3rd try, we lied and said we needed some extra time because a different client had elbowed in with a large order while they were redesigning. We had an intern recreate every print in CAD and test fit it, we ran a single batch of test pieces to assemble one row of lockers and as we were doing that they sent a revision.
They finally got their lockers, and asked for basically book dividers but insisted again on insanely tight tolerances.
After the dividers went out we stopped taking their calls.
What’s next? Am I going to find out my AI girlfriend is actually a real woman? Smh my head, can’t trust anything these days
No, it is a teenage boy from Mombasa.
I....nvm
Gets "AI"
looks inside
Badly paid employees
"Actually Indians".
Crazy that 700 professionals in india is cheaper than a compute/data centre.
700 professionals in India probably make more coherent software than AI.
First to push forward and invented AAI, Artificial Artificial Intelligence.
in a trench coat
I hope this isn't part of a larger trend of human labor being devalued because companies pretend it's just machine labor. I hope that's literally impossible.
A lot of companies have been doing this for years. AWS literally sells this as a service: https://www.mturk.com/
Amazon SageMaker Ground Truth
Who names this shit? I want to have a serious talk with their mother.
Amazon web services are incomprehensible. The names aren't good either
"Welcome back to tonight's episode of "Is it AI or 700 Indian Engineers!!" 👏🏾👏🏾 👏🏾
I'm picturing a room of people with protractors ray tracing Doom.
I wonder if they produced better results than an AI would
Probably. A startup flush with cash could probably afford to hire good talent.

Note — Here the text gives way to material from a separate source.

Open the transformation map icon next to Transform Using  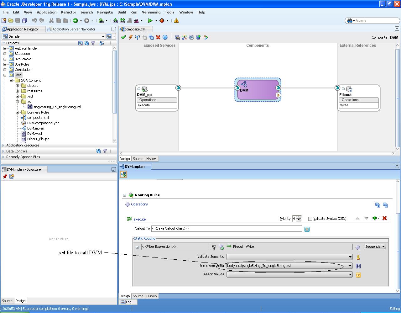[358, 266]
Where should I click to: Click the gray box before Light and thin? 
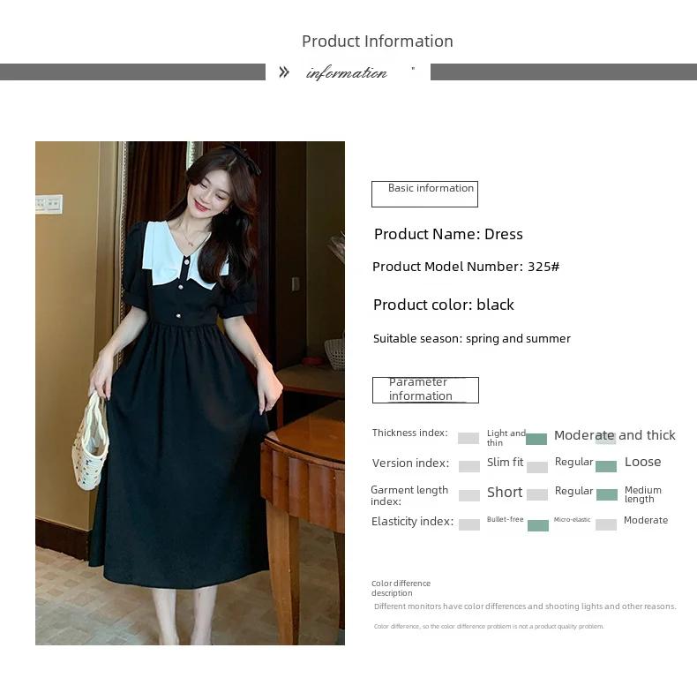[x=468, y=438]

On the internet no one knows you are 700 Indian engineers.
but it turns out all that cash was going toward a workforce of over 700 Indian engineers, rather than an AI.
I doubt much of that cash was going to their workforce. Should have though.
They should have had 701
Next do "self driving cars"
You mean the 40 horsepower is actually 40 Indians under the hood??

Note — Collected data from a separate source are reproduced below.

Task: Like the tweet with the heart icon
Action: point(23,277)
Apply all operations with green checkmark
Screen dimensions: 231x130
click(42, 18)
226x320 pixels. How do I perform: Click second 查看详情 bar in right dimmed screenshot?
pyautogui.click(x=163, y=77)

I'm being increasingly convinced that when we do develop true AI, it'll actually be just a massive array of interconnected human brains in a secret facility somewhere.

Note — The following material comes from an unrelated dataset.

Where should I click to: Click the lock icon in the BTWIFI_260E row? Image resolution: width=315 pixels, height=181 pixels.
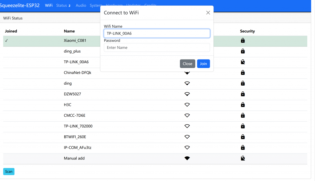(243, 137)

Someday, that's what we'll be sold as "The Singularity". Some company like Apple or Google will offer us ascendance into the cloud, but we'll actually just become digital slave labor.
Weird headline. I know they mean “exposed as another mechanical turk ‘AI’ company” but headline appears to imply simply having Indian engineers was the problem.
Edit: added explanatory link to the technical term to clarify
Their Turks were actually Indians. They were deceiving their investors!
The post-modern version of "three kids in a trenchcoat."
It says it's been doing this for 8 years. So, since AI hasn't even been around that long, does that mean they were always like this and just lied that they switched over to AI? I wonder if they just encouraged the current employees to field the response and then they would run it through another AI to provide answers. Either way there had to be some delay which I feel would have been the dead giveaway?
Using machine learning including neuronal networks, generative AI based off of neuronal networks and so on exist well longer than since the past few years.
"DeepDream" was released as a software ten years ago. Research into LLMs exists since at least the 90s.
"AI" also has been a hype term in many industries since a decade, just that it reached the general public with the ChatGPT hype.